ETL-3 was composed as a cooperative work of the Electrotechnical Laboratory and Hitachi Ltd. in 1974. This dataset contains 48 classes of handwritten characters of numerics, roman alphabets and symbols by presenting the model characters to the writers. The OCR sheets were collected by the Hitachi Ltd., and processed by a TOSBAC-3400 computer system owned by the Electrotechnical Laboratory.

Specifications

  • OCR Sheet (Same as for ETL-1)
    • Sheet: B5, 90 kg per 1000 sheets
    • Dropout color: No. 26 Violet 50 % Screen (DNP)
    • Frame size: 5 mm × 7 mm
    • Pitch: 7.62 mm × 12.7 mm
    • Number of frames: 10 columns × 12 rows = 120 frames
  • Character Classes
    • Numeric: 10 (0-9)
    • Capital Roman alphabet: 26 (A-Z)
    • Symbol: 12 (¥+-*/=()・,_▾)
    • Total: 48
  • Data Collection
    • Location: Hitachi Ltd.
    • Instructions for writers:
      1. Use an HB-graphite pencil for writing.
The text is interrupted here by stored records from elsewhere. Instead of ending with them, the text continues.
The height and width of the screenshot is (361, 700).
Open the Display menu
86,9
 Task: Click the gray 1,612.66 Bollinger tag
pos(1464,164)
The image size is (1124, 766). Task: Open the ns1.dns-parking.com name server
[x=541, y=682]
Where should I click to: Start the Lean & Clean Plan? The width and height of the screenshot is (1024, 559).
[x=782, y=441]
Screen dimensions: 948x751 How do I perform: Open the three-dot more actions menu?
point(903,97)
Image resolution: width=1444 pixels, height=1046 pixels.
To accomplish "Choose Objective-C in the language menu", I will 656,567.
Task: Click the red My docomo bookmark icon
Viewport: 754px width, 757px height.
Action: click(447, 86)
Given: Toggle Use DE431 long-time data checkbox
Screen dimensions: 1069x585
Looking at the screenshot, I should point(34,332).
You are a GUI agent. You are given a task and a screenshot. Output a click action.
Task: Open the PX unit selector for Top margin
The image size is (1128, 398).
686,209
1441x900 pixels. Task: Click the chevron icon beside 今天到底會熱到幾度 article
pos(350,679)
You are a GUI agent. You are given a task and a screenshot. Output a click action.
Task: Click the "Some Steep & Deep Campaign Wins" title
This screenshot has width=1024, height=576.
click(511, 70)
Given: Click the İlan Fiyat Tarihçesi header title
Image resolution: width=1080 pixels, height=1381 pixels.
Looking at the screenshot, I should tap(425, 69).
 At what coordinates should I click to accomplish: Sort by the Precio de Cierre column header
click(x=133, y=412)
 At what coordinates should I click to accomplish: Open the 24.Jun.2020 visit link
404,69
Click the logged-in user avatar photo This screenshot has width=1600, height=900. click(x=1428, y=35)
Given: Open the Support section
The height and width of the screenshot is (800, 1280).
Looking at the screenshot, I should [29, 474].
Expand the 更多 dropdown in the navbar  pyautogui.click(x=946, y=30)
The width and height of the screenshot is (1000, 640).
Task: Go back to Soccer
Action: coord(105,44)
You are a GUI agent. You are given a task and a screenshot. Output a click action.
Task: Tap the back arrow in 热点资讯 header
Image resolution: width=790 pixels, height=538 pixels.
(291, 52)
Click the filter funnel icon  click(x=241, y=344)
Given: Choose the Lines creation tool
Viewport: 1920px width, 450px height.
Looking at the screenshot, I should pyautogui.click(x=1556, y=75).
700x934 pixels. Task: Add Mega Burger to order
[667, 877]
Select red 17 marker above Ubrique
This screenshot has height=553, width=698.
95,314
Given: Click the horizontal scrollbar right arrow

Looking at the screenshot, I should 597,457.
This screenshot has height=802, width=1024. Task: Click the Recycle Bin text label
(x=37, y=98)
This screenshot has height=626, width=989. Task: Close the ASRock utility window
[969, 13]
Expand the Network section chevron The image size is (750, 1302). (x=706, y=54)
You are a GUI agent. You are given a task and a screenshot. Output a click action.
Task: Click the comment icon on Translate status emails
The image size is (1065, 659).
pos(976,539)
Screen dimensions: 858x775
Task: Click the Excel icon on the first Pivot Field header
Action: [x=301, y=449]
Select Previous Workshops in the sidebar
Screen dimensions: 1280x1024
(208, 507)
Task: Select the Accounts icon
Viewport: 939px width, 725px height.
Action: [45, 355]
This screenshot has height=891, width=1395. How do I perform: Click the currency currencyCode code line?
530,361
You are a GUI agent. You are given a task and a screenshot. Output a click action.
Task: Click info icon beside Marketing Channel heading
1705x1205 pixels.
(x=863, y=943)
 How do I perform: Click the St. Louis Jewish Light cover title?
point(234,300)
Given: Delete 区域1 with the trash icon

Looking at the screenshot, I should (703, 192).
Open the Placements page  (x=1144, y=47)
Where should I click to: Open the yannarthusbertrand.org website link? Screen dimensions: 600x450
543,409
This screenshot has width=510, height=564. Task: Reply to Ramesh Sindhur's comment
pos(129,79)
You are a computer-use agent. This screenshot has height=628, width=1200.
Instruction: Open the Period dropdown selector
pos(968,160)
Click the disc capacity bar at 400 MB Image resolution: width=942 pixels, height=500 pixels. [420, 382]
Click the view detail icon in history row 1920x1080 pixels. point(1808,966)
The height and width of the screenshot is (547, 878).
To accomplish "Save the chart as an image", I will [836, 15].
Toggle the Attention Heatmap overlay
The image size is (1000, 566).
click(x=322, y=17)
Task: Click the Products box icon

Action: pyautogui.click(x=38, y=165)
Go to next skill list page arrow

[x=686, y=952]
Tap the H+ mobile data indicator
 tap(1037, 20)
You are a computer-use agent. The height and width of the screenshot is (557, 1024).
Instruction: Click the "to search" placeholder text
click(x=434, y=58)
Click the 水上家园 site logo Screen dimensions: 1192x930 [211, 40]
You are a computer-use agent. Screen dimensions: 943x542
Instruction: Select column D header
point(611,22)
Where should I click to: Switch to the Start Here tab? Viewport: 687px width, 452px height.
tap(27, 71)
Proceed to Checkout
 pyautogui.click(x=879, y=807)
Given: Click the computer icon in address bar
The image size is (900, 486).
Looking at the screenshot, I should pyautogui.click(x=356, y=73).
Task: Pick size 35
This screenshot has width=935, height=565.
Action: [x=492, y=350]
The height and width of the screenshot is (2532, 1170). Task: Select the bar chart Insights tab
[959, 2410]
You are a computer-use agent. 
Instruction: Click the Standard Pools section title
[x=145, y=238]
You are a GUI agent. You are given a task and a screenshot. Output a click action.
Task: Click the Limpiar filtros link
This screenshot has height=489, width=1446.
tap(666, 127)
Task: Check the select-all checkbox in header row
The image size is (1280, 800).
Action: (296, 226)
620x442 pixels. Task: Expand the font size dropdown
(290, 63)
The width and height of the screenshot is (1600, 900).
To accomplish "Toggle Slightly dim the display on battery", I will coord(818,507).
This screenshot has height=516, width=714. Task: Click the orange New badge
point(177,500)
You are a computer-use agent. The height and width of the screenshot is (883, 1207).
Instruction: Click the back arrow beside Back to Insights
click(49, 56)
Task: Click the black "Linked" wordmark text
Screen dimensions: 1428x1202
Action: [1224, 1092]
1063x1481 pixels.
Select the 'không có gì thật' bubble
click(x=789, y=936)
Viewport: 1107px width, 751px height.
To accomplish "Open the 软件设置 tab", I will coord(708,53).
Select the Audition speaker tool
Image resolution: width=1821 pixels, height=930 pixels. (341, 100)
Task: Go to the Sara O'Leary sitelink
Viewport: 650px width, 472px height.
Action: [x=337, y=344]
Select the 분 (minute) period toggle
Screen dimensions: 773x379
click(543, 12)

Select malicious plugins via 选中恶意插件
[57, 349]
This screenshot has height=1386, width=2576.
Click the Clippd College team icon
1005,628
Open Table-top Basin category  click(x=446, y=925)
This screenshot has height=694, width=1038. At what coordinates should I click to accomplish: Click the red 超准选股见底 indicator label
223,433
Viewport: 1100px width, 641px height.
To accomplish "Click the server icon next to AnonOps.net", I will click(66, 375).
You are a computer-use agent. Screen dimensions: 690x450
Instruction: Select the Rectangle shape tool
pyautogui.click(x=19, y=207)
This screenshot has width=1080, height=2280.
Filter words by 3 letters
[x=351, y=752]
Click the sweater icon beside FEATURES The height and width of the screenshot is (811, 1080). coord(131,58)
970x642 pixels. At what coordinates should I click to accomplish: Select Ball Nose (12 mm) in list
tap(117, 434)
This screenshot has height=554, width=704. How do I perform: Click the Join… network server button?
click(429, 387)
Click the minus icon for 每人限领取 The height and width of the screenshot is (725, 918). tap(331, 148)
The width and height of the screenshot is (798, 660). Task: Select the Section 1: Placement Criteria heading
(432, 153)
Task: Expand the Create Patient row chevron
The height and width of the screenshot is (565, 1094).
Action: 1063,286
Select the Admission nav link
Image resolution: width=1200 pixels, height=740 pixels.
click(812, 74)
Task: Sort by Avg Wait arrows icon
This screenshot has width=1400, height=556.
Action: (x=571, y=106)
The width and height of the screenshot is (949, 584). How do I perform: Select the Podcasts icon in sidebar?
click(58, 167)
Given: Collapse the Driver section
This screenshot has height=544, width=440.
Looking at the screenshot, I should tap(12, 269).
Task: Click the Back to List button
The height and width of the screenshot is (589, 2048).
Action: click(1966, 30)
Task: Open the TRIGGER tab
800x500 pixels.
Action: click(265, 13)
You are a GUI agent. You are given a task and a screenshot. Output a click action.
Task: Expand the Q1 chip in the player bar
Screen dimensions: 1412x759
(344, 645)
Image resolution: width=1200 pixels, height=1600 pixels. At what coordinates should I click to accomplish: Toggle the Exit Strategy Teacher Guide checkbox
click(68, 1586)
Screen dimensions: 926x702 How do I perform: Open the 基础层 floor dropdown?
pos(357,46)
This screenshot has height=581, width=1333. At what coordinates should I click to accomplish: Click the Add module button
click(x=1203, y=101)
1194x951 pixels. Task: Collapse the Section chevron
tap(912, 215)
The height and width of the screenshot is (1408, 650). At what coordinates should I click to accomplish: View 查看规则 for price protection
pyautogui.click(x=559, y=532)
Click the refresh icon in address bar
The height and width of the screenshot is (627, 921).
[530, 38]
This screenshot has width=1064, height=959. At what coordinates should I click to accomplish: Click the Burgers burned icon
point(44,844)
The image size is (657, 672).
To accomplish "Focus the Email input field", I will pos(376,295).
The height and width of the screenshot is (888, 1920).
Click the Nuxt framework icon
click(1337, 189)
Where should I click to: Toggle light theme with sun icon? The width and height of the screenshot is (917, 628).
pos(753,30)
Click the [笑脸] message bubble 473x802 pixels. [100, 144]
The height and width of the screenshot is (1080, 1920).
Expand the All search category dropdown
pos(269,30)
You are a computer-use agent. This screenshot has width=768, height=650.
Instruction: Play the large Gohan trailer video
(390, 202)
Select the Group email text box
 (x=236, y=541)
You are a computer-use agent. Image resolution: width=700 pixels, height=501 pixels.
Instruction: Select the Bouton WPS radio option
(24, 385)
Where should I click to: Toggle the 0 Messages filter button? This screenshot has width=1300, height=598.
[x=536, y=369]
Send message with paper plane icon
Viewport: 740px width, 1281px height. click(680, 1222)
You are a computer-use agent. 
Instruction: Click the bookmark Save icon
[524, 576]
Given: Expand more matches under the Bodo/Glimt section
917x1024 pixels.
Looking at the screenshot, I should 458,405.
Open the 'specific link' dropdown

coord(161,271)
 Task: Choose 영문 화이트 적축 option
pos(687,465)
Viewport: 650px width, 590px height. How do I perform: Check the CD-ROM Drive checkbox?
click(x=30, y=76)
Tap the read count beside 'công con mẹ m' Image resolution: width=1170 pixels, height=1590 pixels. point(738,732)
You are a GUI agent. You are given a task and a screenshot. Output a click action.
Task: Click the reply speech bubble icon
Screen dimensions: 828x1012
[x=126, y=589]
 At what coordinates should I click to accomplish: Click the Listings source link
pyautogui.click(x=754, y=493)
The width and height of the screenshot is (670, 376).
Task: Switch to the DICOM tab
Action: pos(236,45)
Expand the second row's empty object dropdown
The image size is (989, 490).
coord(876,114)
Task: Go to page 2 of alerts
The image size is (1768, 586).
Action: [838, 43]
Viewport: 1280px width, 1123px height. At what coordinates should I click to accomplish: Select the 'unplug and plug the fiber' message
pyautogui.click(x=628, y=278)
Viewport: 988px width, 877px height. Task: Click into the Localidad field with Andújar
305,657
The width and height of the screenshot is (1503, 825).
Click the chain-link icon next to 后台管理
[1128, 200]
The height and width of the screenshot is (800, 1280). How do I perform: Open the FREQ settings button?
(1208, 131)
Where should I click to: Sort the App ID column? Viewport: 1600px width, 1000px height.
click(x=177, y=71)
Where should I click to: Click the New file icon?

For correction, make it completely clean by using erasers.
      2. Write each character in the specified frame and style as shown by example.
      3. Write each character full but never out of the frame, not slanted, and neatly.
    • number of writers: 200
    • number of samples: 9600
  • Scanning System
    • Scanner: Flying Spot Scanner (FSS) with a Flying Spot Cathode Ray Tube 5CNP16 and a Photomultiplier Tube 7696
    • Interval: 0.133 mm × 0.133 mm
    • Spot size: 0.1333 mm
    • Intensity levels: 16 (4bit)
    • Number of pixels: 72 × 76 = 5472 pixels
  • Compilation
    • Location: Electrotechnical Laboratory
    • Computer: TOSBAC-3400/41 (program: FSSTOMT)
    • Date of compilation: April 1974
    • Date of collection: April 1974

File Format

Reference

斉藤泰一、山田博三、森俊二: “手書文字データベースの解析(III)”, 「電総研彙報」, Vol.42, No.5, pp.385–434 (1978-05).